O mesmo ocorre com o que o autor já citado chama de “organismos sociais”, por isso, observa-se tamanho contexto de desigualdade social na América Latina, uma vez que, os países que a compõem foram (e ainda o são?) perversamente explorados. Esta nefasta exploração a que fomos submetidos encontra-se presente de forma palpável em nossa estruturação econômica, social, política e cultural.
Outro fator que merece ser abordado prende-se a uma conjuntura histórica marcada pela centralização do poder e dos interesses. Silva (2010) leva à reflexão de que a formulação e conformação dos nossos hábitos e crenças são heranças de uma sociedade que passou por longos processos históricos de colonização, a qual ainda hoje está centrada no patrimonialismo.
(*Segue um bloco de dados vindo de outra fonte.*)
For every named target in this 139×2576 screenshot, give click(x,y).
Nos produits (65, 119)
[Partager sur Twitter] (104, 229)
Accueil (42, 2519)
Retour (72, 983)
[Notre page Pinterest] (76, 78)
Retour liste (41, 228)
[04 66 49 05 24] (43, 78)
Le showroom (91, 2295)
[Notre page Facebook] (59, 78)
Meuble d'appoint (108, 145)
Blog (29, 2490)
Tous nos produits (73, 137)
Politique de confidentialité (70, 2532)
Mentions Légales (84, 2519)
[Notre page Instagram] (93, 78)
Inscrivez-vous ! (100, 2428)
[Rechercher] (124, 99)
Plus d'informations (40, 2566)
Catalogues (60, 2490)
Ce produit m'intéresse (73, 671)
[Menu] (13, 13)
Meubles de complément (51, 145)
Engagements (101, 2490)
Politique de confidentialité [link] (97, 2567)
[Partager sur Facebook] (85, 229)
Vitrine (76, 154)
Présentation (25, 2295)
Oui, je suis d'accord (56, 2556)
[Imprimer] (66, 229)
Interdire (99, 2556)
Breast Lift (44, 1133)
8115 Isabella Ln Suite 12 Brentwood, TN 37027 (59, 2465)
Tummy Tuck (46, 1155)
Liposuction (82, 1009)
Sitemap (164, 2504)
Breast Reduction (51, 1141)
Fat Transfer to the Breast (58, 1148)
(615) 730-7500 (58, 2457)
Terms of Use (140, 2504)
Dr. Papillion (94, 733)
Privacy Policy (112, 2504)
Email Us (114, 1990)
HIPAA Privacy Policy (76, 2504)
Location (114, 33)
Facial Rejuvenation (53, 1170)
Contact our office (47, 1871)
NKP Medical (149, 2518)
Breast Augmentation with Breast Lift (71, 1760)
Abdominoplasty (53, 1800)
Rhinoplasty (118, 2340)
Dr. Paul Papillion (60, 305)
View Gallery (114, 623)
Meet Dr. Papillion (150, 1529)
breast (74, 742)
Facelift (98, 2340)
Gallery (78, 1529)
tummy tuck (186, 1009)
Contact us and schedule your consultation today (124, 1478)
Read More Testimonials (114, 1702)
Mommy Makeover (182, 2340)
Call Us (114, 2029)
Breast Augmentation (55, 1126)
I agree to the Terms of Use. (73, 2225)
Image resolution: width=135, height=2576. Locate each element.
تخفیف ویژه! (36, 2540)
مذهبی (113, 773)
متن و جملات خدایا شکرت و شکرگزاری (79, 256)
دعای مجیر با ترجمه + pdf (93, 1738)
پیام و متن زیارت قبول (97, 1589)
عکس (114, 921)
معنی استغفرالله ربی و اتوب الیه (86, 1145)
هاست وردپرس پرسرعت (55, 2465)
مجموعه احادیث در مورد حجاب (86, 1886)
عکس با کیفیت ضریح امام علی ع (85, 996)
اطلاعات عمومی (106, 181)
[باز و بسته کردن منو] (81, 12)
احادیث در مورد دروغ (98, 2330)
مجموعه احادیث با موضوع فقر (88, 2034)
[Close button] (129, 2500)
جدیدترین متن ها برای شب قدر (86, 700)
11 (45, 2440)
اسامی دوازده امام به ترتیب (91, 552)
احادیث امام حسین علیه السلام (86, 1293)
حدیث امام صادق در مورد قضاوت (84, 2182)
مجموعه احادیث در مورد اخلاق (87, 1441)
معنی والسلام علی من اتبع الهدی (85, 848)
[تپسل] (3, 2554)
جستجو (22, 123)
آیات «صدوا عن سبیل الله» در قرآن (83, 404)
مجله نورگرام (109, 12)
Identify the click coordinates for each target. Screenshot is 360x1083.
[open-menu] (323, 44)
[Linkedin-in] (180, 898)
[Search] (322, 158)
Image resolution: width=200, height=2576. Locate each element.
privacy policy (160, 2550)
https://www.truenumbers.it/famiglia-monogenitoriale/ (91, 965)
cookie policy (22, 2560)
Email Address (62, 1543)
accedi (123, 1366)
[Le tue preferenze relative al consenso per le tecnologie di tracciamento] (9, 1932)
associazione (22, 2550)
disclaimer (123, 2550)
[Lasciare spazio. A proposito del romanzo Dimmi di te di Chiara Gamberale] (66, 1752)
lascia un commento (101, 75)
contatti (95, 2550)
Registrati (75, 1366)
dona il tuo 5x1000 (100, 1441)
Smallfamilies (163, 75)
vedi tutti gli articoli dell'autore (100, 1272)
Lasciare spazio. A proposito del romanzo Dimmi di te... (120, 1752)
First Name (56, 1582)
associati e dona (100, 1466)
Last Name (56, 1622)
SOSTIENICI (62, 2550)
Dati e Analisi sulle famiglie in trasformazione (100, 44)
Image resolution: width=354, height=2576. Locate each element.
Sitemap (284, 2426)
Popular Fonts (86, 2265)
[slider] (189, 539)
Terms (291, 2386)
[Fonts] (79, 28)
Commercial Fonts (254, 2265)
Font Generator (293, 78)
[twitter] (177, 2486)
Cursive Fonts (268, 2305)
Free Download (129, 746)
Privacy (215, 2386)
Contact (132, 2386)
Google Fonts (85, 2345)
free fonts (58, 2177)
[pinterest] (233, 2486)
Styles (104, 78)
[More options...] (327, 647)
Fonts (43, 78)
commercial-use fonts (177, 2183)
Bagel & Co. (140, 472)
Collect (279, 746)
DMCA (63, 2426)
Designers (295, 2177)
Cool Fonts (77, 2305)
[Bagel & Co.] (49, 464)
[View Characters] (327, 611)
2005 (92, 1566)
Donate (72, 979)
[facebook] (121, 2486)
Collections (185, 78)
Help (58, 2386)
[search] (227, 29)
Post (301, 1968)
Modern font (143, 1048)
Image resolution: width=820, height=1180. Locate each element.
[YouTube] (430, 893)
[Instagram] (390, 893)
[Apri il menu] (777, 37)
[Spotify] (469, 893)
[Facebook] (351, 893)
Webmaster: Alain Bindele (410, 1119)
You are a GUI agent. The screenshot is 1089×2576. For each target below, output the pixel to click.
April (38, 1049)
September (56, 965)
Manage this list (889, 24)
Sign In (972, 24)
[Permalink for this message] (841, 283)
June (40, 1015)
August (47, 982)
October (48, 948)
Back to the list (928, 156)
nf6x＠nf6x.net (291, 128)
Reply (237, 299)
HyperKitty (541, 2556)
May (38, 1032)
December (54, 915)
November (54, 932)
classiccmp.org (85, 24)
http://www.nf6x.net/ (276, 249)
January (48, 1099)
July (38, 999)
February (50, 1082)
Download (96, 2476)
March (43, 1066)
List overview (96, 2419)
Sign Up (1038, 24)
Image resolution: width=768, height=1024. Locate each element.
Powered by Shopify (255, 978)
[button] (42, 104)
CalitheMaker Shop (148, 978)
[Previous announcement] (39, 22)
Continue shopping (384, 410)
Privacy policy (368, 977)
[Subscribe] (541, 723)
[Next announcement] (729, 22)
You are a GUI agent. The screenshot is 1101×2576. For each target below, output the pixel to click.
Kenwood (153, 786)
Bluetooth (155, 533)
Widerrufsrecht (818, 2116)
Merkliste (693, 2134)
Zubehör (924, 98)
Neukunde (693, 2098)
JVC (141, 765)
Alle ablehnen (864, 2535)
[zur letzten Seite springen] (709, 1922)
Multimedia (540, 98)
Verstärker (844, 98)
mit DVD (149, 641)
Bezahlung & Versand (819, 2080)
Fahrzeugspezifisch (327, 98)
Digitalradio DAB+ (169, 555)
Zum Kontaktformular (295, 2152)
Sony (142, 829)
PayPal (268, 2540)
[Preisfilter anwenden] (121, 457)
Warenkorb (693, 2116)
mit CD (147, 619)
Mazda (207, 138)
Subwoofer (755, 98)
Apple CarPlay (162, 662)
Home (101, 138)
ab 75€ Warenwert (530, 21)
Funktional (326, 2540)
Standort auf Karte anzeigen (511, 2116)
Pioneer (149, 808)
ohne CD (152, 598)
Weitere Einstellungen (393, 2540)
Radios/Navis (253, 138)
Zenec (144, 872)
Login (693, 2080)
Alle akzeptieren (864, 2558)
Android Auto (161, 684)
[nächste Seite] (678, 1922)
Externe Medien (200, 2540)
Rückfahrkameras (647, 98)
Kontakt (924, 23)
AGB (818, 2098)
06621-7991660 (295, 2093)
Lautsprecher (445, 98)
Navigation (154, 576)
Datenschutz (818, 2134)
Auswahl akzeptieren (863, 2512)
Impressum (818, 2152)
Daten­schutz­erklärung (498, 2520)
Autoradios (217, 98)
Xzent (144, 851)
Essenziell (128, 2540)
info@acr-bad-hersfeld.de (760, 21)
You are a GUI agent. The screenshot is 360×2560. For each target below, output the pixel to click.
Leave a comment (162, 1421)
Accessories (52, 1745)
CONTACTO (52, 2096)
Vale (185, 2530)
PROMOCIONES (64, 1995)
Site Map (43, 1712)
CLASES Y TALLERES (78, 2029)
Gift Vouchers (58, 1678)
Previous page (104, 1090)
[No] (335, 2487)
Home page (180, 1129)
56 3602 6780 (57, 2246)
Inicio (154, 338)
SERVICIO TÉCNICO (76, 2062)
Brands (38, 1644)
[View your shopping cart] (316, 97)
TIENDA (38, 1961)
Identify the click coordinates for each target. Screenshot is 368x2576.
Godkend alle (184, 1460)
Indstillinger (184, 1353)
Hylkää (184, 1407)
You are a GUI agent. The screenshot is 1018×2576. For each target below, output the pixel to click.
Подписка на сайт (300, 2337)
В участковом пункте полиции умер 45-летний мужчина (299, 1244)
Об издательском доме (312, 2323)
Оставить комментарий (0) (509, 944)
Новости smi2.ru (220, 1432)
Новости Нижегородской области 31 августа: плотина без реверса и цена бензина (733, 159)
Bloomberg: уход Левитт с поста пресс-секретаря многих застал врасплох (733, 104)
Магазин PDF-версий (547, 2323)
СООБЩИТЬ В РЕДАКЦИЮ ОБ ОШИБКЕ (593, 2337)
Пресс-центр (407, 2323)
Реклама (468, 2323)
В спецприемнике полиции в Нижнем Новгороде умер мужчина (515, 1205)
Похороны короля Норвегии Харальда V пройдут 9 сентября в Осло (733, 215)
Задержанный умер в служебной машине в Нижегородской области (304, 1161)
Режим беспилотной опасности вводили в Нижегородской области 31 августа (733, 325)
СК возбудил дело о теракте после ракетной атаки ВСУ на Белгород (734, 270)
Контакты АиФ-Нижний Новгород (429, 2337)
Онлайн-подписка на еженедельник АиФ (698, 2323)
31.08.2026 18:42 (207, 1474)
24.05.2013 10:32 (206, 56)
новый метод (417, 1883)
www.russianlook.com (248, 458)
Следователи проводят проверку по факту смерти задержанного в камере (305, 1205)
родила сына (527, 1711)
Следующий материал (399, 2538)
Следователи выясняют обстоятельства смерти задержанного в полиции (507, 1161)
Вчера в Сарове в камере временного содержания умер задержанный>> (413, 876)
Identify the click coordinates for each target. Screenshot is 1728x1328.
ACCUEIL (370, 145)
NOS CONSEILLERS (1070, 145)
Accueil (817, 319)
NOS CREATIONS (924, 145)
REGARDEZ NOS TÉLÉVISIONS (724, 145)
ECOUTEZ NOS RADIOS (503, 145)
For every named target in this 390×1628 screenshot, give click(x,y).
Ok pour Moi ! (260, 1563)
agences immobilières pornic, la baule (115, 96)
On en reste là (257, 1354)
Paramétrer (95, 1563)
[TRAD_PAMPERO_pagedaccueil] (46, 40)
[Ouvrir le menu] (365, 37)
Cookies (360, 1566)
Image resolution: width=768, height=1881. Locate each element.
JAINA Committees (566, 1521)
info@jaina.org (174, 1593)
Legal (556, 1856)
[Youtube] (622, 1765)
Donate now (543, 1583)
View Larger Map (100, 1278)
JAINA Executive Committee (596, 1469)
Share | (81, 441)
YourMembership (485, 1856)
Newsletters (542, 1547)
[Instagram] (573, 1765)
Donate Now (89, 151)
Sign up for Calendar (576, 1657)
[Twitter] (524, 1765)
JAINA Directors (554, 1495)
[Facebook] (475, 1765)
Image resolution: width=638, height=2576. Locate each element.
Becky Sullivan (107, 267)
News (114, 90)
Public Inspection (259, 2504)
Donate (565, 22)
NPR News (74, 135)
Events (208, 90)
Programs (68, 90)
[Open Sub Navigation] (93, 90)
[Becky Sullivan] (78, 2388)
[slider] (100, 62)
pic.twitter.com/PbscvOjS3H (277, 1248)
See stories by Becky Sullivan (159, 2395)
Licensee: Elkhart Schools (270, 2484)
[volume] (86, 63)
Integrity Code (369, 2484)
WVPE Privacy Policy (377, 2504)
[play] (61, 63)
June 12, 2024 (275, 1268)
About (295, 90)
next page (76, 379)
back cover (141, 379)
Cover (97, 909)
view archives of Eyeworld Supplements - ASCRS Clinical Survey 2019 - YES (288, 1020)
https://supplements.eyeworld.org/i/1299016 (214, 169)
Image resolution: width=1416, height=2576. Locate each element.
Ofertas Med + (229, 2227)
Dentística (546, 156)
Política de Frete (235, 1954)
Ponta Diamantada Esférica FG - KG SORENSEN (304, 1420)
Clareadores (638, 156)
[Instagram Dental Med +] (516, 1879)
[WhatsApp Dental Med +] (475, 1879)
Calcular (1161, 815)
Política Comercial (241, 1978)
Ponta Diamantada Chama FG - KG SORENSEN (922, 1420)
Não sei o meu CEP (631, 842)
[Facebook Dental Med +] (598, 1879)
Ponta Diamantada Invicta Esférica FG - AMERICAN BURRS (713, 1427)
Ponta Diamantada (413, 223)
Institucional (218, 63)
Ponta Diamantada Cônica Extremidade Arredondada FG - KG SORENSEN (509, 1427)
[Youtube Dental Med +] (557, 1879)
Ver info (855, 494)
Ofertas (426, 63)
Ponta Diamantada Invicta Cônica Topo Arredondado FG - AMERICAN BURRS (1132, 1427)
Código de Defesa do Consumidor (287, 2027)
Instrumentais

Analisando especificamente os resquícios desse processo colonizador na garantia de direitos de cidadania no Brasil, por parte do Estado, a autora aponta que a herança conservadora que temos contribui para uma cultura política “do não direito” com forte viés patrimonialista e privatista. (SILVA, 2010, p. 13). Portanto, todo o cenário de corrupção da máquina pública e a ausência de políticas públicas voltadas a inclusão encontram grande parte das explicações em aspectos culturais e no processo de estruturação a que fomos submetidos ao longo de nossa história.
Além das questões de ordem identitária, do povo latino-americano e do ideário que conforma a formulação de respostas estatais às problemáticas por ele enfrentadas cotidianamente, considera-se de igual relevância problematizar rupturas e permanências observadas no âmbito educacional.
Neste sentido, concorda-se com Moretti (2008) quando esta defende que não é possível dizer que há uma pedagogia latino-americana única e sistematizada, mas sim que existem diversas pedagogias inscritas nos movimentos sociais e populares cujas motivações vinculam-se a uma perspectiva de transformação do mundo. O que nós temos, portanto, seria uma pedagogia com um viés predominantemente revolucionário. Nesse sentido, a partir da conjuntura observada na América Latina, a autora reforça que os movimentos sociais são espaços importantes para se pensar na consolidação desta Pedagogia Revolucionária emergente.
Por sua vez, Streck (et. al. 2014, p. 34) alerta que
ainda que na América Latina tenha se cumprido um programa em educação sob o domínio do neoliberalismo, a história segue tendo um peso importante na ‘recuperação da dignidade política e social (PUIGRRÓS, 2014, p. 103) e para a educação libertadora no continente.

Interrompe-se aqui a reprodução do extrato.